An affair with Veronica Porsche, a stunning teenage model whom he took to President Marcos’s house while in Manila, was the immediate cause of Ali’s second divorce. Porsche and Ali stayed married for nine years, producing two daughters: Laila, a professional boxer, and Hana.

Ali’s fourth and final marriage was to Yolanda “Lonnie” Williams, a childhood friend, from Louisville, who also converted to Islam. They adopted a baby son, Asaad Amin. As Ali aged and his Parkinson’s advanced, there were unsubstantiated stories that he was being neglected and that his remaining fortune would not pass to his children.

ali-lyla We'll miss you: Ali kisses his daughter, Laila, 38, who was an American professional boxer

Muhammad Jr (b 1972), who is unemployed in Chicago, claimed that he was prevented by his stepmother from getting through to his father. Whatever the truth of these allegations, Ali became something of a recluse as he entered his seventies, though he still made occasional public appearances.  Against her father’s advice, Laila (b 1977) enjoyed a successful career as a female boxer, retiring undefeated and starring with the wrestler Hulk Hogan in American Gladiators; Rasheda (b 1970), is a media spokeswoman, fundraiser and president of RAW Dreams, Las Vegas; her twin sister Jamillah worked in the office of the former Illinois secretary of state before marrying an ex-boxer-turned lawyer; Maryum (b 1968) is a social worker, active in gang prevention in Los Angeles; Miya (b 1972), whose mother had an affair with Ali in New York, is a former model; Hana is a teacher and poet; Khaliah (b 1974), another whose mother had an affair with Ali, has written about her weight problems, while Ali’s adopted son Asaad (b 1991) has had an intermittent career playing professional baseball.

Before becoming incapacitated by his illness, Ali devoted a lot of his time to various charitable projects and was received by a number of world leaders, most notably Nelson Mandela. He undertook goodwill missions to Afghanistan and North Korea, took medical supplies to Cuba and travelled to Iraq to secure the release of 15 US hostages before the first Gulf war. In 2005, in recognition of his lifetime achievement, he was awarded the Presidential Medal of Freedom by George W Bush.

In his last years, the Ali shuffle caught up with him. The one- time Adonis was reduced to a shambling wreck, struggling for breath, able to speak only haltingly, his thoughts coming from a long way off. Yet even in his darkest moments, the dignity and the determination shone through. As a man as much as a fighter he retired undefeated.

His death arrived without fuss or protest. Incapacitated by his illness, Ali slipped in and out of consciousness and died in hospital in Phoenix, Arizona, his preferred home in recent years.

Ali always knew the end would come. All boxing people realised that evening came and night fell, he said. “We all lose sometimes. We all grow old.

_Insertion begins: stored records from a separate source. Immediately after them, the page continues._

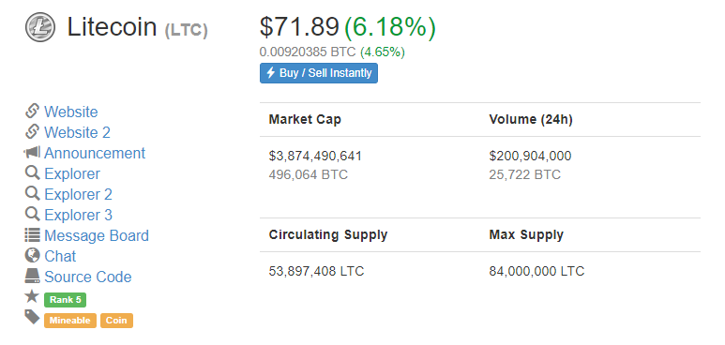Screen dimensions: 725x345
Task: Open the Message Board link
Action: point(97,235)
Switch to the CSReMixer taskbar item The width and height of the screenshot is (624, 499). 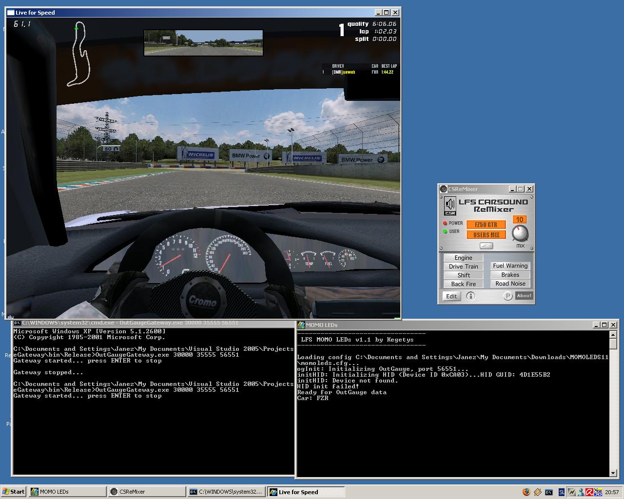coord(147,492)

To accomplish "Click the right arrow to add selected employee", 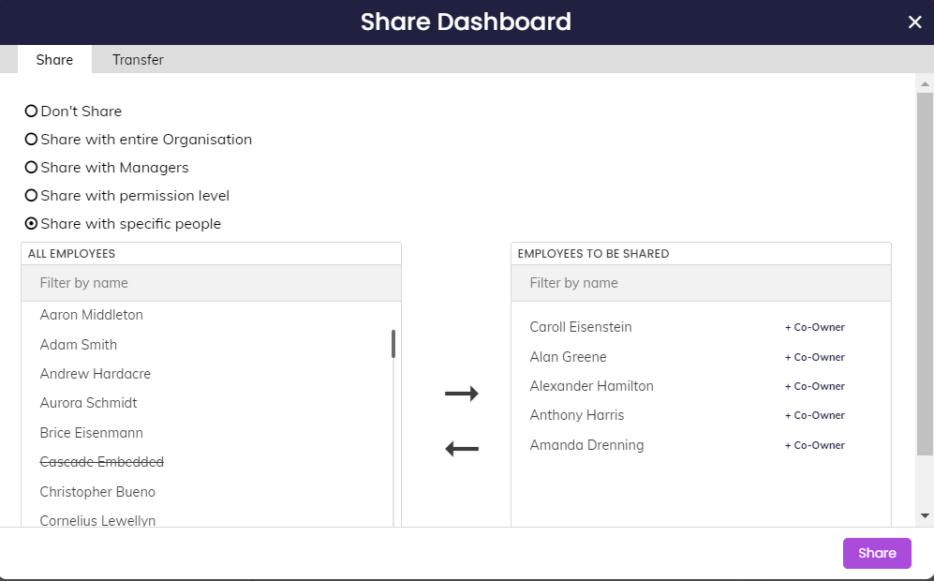I will [x=461, y=393].
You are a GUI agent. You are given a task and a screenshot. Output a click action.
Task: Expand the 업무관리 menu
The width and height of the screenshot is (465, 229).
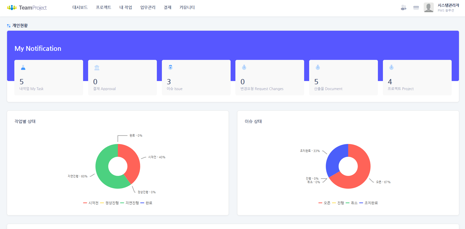[148, 8]
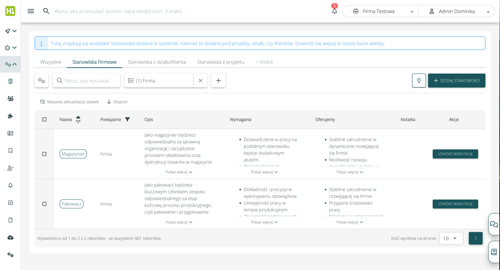Select the Pakowacz row checkbox
The image size is (500, 270).
click(44, 204)
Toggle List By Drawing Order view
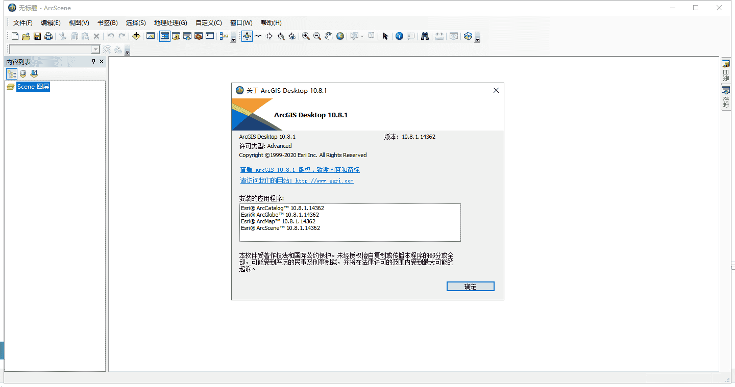This screenshot has width=735, height=387. (11, 74)
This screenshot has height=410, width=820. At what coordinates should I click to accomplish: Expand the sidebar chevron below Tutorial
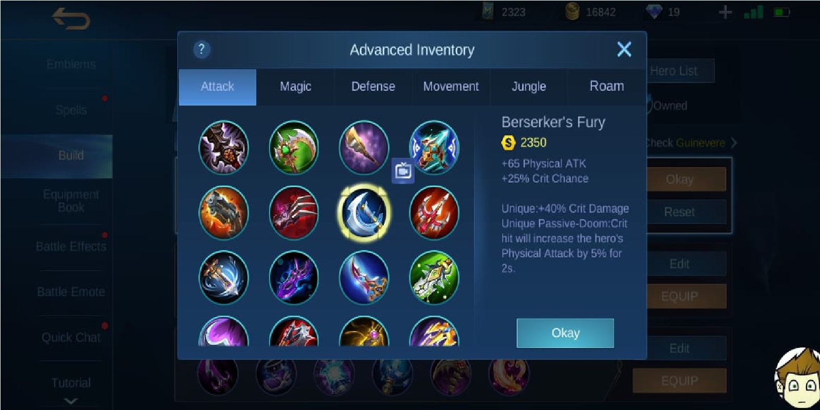click(x=71, y=401)
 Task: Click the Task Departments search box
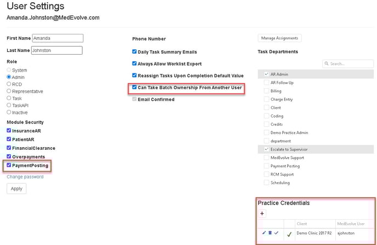[351, 63]
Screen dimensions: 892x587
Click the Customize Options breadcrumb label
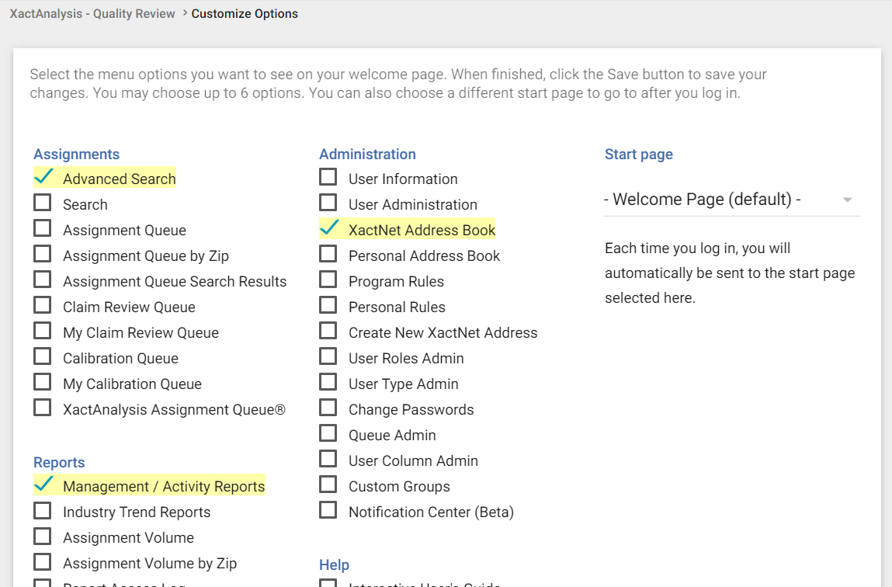[x=245, y=14]
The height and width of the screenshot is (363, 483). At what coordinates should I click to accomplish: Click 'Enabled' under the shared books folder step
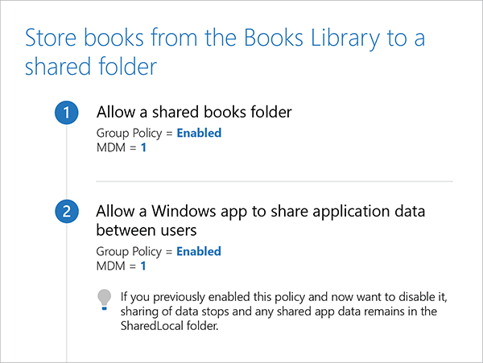[x=199, y=133]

We all die... when I’m gone, boxing will be nuthin’ again.”

The Times/The Interview People

1960: Wins Olympic light-heavyweight gold medal in Rome at age 18
1964: Wins first heavyweight title at age 22
1971: Loses to Joe Frazier, heavyweight champion
1974: Ali beats Frazier
1975: Beats Frazier again. Ali says the fight is the closest he had come to death
1981: Loses his final match to Trevor Berbick, a Jamaican Canadian boxer

Visits Delhi in the mid-seventies on Rajiv Gandhi ’s request. Fights Indian heavyweight champion Kaur Singh in an exhibition match.
Visits Chennai in 1980. Takes part in an exhibition match against heavyweight champion Jimmy Ellis at Nehru Stadium.
Visits Kerala in 1989 to know more about Kalaripayattu, which he was introduced to by A. Moosa Haji, veteran practitioner of the martial art form.
Visits Kolkata in 1990 on an invitation from a football club and floats magic tricks.